The Adventure Zone goes from generically goofy D&D adventure to a living, vibrant world where the creators’ investment rings through their performance and creates an insane amount of empathetic reactions in its audience. There are very few episodes past the first few arcs that do not give me chills or cause me to shed tears of joy and excitement. Listening to The Adventure Zone is one of the most emotionally exhausting things I’ve ever done in my life, but that is a big part of the reason I love it. I think that visceral reaction is the greatest proof of the story’s growth – it grew from a series of jokes the creators didn’t take terribly seriously to an emotional tour-de-force fantasy epic.

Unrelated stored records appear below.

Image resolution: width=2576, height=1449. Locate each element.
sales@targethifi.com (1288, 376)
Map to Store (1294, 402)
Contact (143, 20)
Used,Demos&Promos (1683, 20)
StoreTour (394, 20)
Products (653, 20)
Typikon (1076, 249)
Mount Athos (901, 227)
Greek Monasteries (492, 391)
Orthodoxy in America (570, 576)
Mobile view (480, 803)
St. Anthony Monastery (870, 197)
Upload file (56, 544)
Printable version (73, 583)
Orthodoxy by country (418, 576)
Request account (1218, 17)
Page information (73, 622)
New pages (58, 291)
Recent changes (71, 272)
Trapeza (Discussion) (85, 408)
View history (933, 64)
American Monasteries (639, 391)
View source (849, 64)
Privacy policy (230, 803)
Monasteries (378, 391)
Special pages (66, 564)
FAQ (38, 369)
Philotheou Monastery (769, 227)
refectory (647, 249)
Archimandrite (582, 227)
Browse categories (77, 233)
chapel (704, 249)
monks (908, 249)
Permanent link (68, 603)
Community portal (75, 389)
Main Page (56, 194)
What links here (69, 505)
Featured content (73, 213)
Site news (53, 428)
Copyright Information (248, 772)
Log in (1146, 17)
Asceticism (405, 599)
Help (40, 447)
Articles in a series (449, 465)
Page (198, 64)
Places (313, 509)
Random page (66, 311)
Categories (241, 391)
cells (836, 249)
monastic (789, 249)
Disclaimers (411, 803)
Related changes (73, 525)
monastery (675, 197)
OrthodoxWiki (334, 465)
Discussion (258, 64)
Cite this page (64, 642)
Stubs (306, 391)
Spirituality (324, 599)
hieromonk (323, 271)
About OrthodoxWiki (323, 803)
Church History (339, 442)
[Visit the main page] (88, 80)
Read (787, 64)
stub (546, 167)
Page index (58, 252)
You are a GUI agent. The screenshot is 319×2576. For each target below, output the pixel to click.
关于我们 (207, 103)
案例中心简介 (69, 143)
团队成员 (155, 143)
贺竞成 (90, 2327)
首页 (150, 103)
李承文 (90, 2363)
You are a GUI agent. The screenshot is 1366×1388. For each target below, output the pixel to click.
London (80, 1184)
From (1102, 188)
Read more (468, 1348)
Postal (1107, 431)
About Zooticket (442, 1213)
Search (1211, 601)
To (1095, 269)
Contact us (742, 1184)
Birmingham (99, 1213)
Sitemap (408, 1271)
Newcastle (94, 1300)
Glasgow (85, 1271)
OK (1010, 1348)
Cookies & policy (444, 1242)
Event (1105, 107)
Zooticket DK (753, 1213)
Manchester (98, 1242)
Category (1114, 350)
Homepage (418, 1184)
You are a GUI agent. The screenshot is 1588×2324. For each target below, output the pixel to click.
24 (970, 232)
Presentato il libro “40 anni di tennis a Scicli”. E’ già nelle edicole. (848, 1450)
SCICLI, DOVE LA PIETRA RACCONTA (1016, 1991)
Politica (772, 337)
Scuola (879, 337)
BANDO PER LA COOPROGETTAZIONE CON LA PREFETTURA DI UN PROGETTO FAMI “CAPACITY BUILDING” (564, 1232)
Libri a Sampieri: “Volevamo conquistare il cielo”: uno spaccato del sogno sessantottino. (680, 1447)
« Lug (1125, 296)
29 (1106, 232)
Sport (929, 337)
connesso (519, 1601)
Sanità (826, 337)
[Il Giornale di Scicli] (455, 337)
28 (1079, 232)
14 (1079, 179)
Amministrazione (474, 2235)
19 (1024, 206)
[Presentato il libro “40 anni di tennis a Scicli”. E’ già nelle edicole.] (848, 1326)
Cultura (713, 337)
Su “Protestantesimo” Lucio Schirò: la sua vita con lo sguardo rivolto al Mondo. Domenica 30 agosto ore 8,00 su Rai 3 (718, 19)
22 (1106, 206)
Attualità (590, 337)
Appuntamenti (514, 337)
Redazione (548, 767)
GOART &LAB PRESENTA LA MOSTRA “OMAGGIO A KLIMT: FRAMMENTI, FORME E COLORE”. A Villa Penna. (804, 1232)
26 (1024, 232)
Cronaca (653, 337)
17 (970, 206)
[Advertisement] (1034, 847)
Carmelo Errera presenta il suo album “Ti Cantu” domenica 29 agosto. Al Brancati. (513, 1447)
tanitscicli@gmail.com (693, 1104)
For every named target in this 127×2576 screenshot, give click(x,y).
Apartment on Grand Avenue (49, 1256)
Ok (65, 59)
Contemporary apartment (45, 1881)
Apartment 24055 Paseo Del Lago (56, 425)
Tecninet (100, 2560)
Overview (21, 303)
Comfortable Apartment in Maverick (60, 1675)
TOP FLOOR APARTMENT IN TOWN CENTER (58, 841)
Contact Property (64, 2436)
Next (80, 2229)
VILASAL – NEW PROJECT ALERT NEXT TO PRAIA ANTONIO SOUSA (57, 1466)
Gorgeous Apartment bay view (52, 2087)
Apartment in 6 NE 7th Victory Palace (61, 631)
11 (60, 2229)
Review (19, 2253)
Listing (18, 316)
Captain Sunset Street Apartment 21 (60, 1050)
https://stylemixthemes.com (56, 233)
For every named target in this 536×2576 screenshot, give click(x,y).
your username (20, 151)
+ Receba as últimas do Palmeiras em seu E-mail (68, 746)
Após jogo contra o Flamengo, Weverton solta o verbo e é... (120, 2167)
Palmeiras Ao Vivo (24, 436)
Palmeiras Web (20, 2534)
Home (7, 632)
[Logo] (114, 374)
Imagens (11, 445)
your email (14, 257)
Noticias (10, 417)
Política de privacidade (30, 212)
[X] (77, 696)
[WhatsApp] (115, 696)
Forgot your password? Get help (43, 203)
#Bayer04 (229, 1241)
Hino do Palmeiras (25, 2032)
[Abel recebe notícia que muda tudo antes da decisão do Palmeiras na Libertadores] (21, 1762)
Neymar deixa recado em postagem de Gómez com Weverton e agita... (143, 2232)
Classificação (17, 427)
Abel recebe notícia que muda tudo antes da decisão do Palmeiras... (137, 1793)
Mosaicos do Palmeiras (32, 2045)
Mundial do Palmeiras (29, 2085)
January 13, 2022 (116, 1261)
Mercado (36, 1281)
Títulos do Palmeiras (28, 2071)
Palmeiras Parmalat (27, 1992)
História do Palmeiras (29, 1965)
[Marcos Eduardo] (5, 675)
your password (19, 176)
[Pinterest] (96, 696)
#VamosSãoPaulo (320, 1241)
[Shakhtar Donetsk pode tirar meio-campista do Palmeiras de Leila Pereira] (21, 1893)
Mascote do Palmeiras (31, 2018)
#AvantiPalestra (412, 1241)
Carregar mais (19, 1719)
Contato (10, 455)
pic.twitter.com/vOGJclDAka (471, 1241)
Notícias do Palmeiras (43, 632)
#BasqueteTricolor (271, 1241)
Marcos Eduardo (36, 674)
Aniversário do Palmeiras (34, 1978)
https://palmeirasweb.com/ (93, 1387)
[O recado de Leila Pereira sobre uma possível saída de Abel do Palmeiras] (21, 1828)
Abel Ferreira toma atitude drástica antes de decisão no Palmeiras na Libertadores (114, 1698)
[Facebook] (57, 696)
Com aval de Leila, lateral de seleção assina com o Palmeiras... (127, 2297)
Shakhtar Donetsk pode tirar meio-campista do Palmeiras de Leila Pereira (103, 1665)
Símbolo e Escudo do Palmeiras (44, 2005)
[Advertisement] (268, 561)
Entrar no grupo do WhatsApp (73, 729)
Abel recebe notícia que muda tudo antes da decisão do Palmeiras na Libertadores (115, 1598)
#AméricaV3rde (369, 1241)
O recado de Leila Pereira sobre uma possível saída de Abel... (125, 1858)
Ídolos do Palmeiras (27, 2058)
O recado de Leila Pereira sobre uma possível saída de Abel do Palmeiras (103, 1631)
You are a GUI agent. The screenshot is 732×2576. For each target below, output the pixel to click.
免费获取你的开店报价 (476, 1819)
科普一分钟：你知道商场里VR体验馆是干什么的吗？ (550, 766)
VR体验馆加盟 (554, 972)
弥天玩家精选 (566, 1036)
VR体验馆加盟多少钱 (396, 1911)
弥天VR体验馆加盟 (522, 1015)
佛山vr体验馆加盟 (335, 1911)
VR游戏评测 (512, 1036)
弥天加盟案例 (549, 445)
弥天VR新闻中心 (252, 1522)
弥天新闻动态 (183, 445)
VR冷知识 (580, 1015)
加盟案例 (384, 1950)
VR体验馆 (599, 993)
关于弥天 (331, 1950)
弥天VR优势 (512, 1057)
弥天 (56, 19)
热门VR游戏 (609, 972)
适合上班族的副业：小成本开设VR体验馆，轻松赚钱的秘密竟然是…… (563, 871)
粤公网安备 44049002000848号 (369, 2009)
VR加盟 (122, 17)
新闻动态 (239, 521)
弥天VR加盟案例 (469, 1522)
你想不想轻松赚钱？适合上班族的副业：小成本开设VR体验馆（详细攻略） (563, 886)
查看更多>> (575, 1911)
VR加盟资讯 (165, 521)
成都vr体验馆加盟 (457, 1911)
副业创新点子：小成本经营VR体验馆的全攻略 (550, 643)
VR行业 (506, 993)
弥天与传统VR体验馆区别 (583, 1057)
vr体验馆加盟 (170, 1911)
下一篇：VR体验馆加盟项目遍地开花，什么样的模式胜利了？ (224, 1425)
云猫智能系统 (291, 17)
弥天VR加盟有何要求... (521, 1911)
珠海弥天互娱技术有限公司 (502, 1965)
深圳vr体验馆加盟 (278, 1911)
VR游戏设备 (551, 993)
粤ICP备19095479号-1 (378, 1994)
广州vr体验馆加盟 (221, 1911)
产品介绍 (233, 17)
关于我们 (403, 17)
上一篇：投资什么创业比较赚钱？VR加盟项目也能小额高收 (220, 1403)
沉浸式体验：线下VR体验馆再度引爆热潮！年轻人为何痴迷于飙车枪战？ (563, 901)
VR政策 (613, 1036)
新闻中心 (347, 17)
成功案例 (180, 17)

The Adventure Zone does have one quirk that makes it unique in this discussion. Although Griffon McElroy has created an overarching frame for the story and directs his family through the story as a game master, agency is given to his brothers and his father in the story space as the story is told. The players can chose to take actions that go against what the game master had planned, and that makes for dangerously fun spontaneous story generation. Because Luke and I are writing a fantasy story together, I have some experience with compromise and trying to see a particular story element from another person’s point of view, but there is something incredibly attractive about the idea of coming up with a fantasy epic and letting some unknown quantities loose inside. With that in mind, I bought my Dungeon Master’s Guide and invited some friends and acquaintances to my house, and let them go buck wild inside a fantasy setting I call The Make-It-Up-As-You-Go-Along Realms. We’ll take a closer look at how interactivity once again shakes up the joy of storytelling in Part III.
Amanda and Luke discuss how a similar process works for an actual famous person in the comments of Part I↩
There is a really fantastic The Reluctant Fundamentalist pun in this sentence that nobody will ever get except me, so I just wanted to assure you that it’s in there. No good pun should ever go unrecognised and unchuckled.
Also, Hamid makes a good argument about how stories are a space where author and audience co-create in the linked article. Just sayin’. Jung would probably dig the connection.
Notable exceptions include Frankenstein and a number of the earlier HALO novels↩
I want to acknowledge that both The Order of the Stick and The Adventure Zone use Dungeons & Dragons as a base for how their stories are told. For now, I’m going to mostly ignore Dungeons & Dragons as a game system, but rest assured we’ll return to how a system of rules effects the shared story space in Part III, where you’ll meet Oscar-Frank, the hotdog cleric.